Data shown Start Marker

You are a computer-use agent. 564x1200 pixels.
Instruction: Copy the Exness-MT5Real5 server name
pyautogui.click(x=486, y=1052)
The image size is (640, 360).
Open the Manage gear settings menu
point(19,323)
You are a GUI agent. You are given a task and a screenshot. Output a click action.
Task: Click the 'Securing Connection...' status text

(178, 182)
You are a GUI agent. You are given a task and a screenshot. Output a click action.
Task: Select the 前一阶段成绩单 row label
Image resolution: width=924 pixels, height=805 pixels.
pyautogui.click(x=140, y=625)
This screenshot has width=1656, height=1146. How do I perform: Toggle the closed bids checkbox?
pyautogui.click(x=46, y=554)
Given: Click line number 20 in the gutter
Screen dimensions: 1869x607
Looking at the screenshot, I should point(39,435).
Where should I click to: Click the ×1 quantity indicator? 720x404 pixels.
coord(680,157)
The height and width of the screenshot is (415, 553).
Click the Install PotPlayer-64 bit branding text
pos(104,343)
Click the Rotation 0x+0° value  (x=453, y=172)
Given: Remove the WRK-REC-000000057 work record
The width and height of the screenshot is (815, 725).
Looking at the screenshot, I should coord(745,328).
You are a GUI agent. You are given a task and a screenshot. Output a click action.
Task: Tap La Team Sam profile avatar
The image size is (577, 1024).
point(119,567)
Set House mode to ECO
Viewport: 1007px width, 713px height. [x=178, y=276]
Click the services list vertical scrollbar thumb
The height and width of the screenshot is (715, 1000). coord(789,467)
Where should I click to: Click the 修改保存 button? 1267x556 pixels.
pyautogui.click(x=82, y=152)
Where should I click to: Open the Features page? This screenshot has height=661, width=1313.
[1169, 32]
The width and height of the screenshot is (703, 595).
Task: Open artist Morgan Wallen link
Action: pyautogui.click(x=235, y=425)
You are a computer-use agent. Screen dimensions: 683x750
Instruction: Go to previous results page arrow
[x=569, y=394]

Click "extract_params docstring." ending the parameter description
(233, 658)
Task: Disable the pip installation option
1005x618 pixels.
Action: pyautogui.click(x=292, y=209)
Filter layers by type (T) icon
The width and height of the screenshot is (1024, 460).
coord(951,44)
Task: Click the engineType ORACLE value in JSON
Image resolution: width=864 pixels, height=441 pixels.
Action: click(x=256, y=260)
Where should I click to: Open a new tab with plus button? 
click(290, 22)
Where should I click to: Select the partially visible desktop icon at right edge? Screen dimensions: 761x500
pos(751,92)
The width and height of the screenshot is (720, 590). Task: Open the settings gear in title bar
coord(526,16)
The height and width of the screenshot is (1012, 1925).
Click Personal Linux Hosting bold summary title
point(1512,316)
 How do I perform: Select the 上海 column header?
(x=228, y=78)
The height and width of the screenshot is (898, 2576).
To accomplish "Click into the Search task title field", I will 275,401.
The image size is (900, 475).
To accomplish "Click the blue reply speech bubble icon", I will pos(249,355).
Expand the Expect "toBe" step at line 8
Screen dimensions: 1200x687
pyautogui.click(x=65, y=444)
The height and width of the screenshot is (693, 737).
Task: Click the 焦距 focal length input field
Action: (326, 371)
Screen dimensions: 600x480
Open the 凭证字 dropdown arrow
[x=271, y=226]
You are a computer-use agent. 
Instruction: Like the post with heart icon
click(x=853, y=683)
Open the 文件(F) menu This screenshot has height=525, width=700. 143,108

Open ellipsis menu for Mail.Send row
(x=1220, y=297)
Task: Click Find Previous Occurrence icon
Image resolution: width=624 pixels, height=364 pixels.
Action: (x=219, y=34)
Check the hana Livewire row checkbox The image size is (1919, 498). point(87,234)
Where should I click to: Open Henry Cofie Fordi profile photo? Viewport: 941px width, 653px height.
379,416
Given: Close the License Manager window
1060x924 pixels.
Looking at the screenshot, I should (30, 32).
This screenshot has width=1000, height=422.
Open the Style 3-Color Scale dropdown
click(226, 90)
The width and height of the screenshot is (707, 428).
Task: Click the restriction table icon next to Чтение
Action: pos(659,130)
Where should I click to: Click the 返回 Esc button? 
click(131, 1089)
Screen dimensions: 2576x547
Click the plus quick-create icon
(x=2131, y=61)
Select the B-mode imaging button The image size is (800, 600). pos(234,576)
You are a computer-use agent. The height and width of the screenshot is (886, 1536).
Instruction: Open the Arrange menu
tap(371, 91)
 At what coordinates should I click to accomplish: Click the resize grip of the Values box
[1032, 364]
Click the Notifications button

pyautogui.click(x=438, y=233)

Data shown End Marker

Task details
Beginning with the line that contains "Click the plus quick-create icon", return every line through the end of the data above, exactly as written.

Output for this exercise
Click the plus quick-create icon
(x=2131, y=61)
Select the B-mode imaging button The image size is (800, 600). pos(234,576)
You are a computer-use agent. The height and width of the screenshot is (886, 1536).
Instruction: Open the Arrange menu
tap(371, 91)
 At what coordinates should I click to accomplish: Click the resize grip of the Values box
[1032, 364]
Click the Notifications button

pyautogui.click(x=438, y=233)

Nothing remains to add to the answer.